Somehow, I have this vision of Dale Peck removing his belt and putting another notch on it every time he discovers he's been mentioned in another journalistic treatment describing his essentially snarky ways. I'm beginning to loathe this word, snark. In the beginning, by which I mean last year, when Heidi Julavits made the word popular in her Believer magazine manifesto [a word that is completely inappropriate here, yet nevertheless the noun that has been applied to the journalistic treatment that got the ball rolling on the whole snark brouhaha, presumably because her own book got a bad review], snark was perceived to be the antithesis of puff, the latter being the type of nonsense found on dust jackets and back covers, something akin to: "a compulsively gripping page-turner... you won't want it to end!" As an endlessly naive individual, my first reaction is to believe this tripe when I read it.
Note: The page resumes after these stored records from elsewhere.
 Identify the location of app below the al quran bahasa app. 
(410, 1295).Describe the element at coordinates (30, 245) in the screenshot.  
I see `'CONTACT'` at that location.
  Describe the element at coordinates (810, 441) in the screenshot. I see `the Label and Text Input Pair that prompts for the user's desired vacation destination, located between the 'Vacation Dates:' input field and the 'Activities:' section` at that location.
Hence, a trip to the cash register, dropping at least twenty dollars in the process. I'm a prime example of how the book publisher's marketing strategy is supposed to work. Bottom line is this: puff is plentiful, people tend to believe it, and it sells books. So why lament its demise when it fluorishes, indeed, when it thrives?

[Note to self: determine whether there is a difference between puff and polite literary criticism]

It's a shame that snark has come to represent any brand of literary criticism that is less than glowing. Really, did we need another word to replace the more meaningful and descriptive word, criticism?